1 октября театру исполняется 80 лет. Какими трудовыми подарками будете встречать юбилей?

Я хочу сделать юбилейное обозрение. Не зрелище, а именно обозрение, чтобы потом в репертуаре играть. Хочу сделать пародию на юбилей. На все эти тусовки, круглосуточные презентации, раздачу статуэток друг другу, бесконечные хвалы. Мы сами себя поздравим в хамском ключе. Дальше сделаем спектакль по Аркадию Аверченко – моя давнишняя мечта. Еще вот лежит на столе комедия Полякова. Называется «Хомо эректус» – «Человек стоящий».

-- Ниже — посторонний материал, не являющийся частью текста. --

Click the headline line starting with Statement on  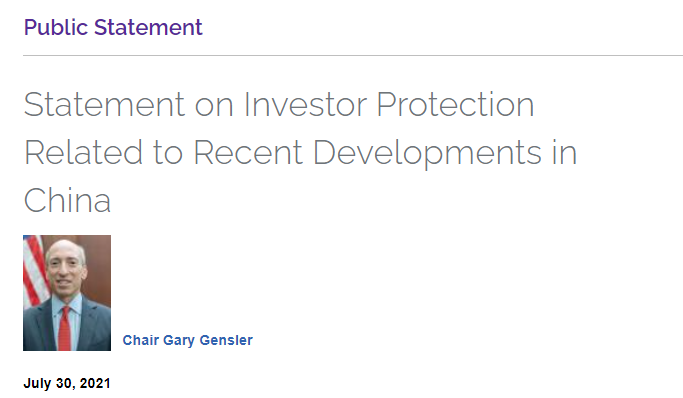[279, 105]
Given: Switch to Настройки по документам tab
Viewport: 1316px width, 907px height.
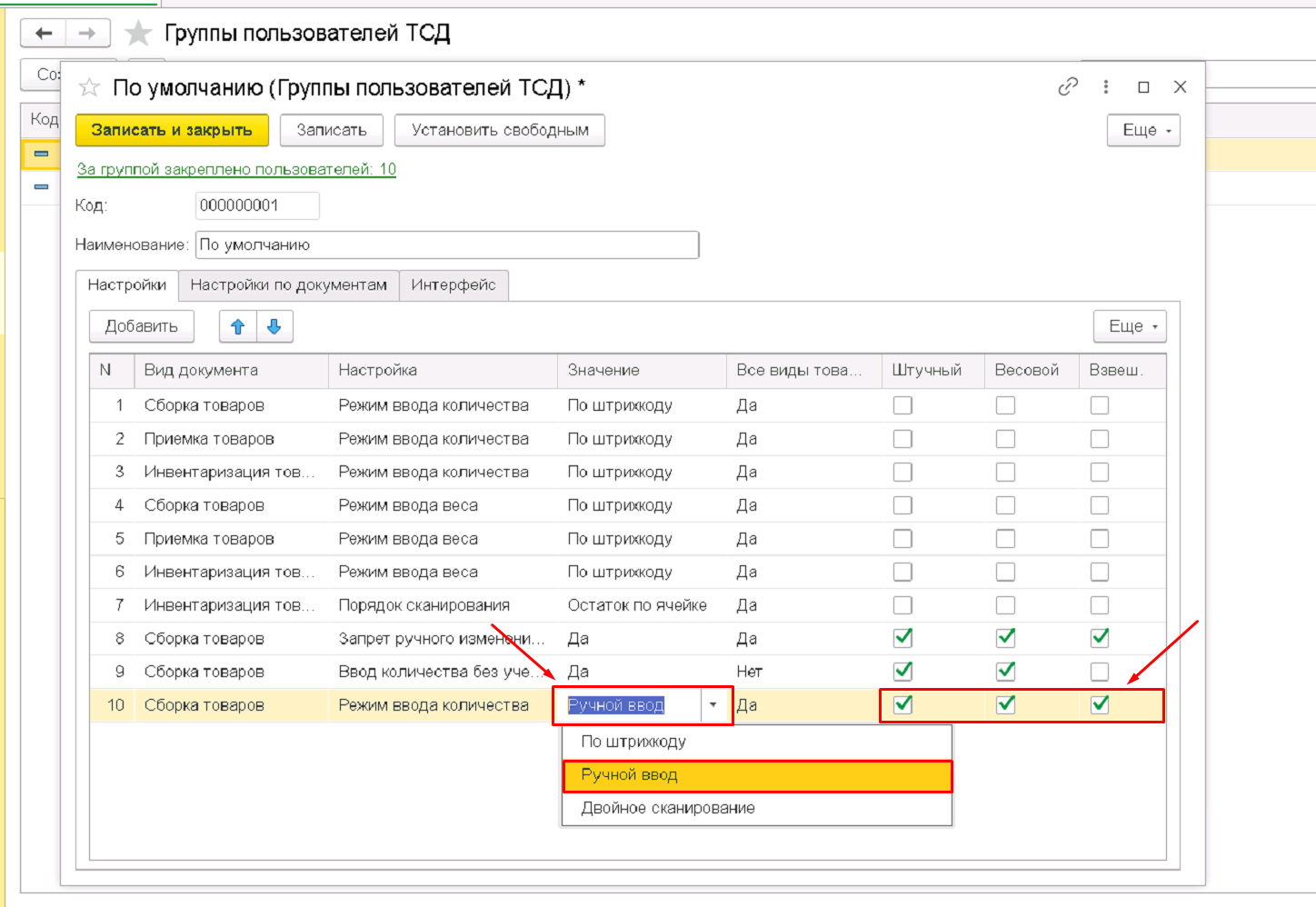Looking at the screenshot, I should click(288, 284).
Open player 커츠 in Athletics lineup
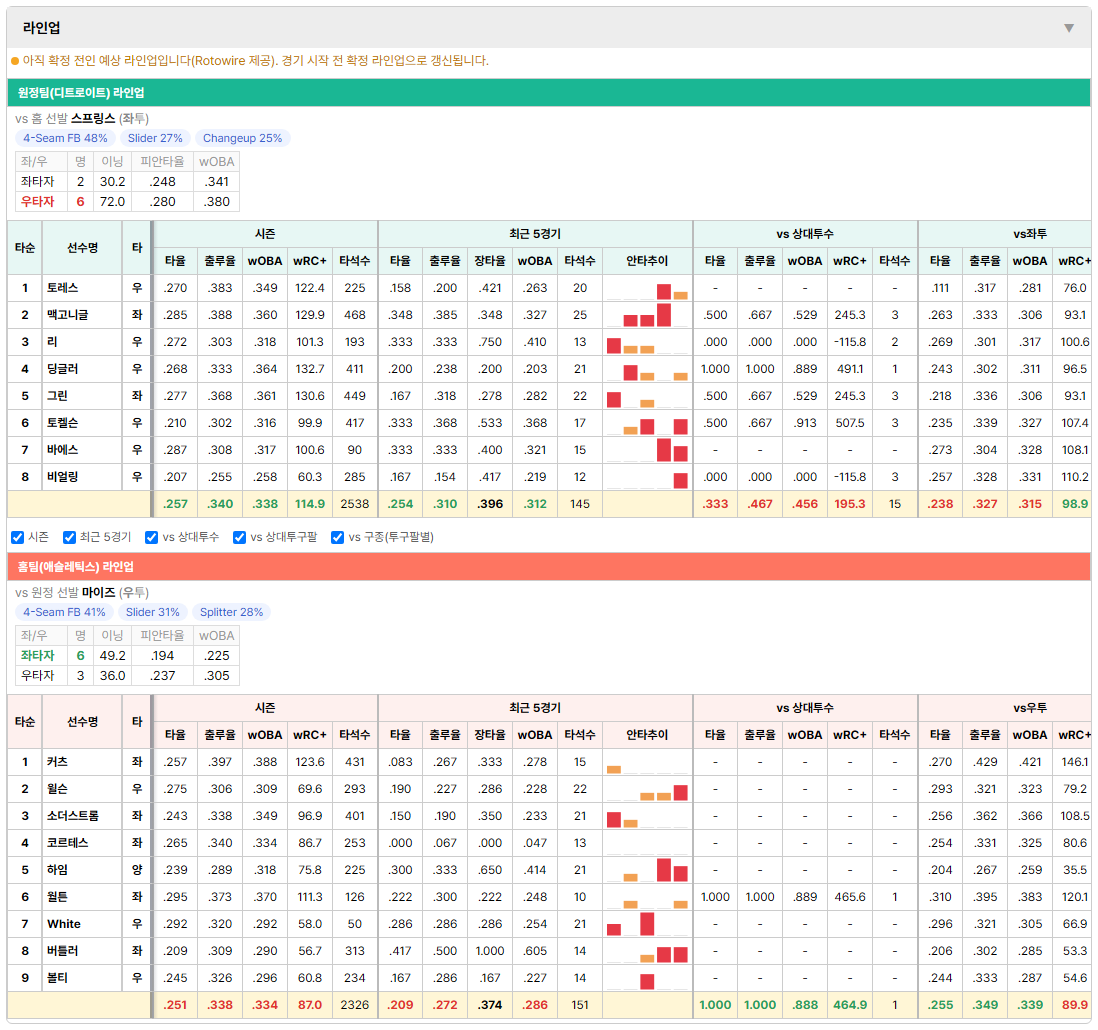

В последнее время из разных изданий льется такое количество грязи, в том числе и в ваш адрес. Вас это очень волнует?

– Это сейчас стало настолько круглосуточно, что уже остроты нет. Ну противно, конечно. Теперь понос – это лишний пиар. Люди сегодня придумывают какие-то романы, браки, внебрачных детей и убийства, скандалы, чтобы только появиться на виду. Это такая система популярности. Ужас в том, что интриги возникают от безделья.

– Вам по-прежнему хочется чего-то хулиганского, «шпанского»?

– Слава богу, что с возрастом шпана из меня сама по себе физиологически улетучилась. Прыгучесть не та. А вообще-то театр только и жив веселым хулиганством.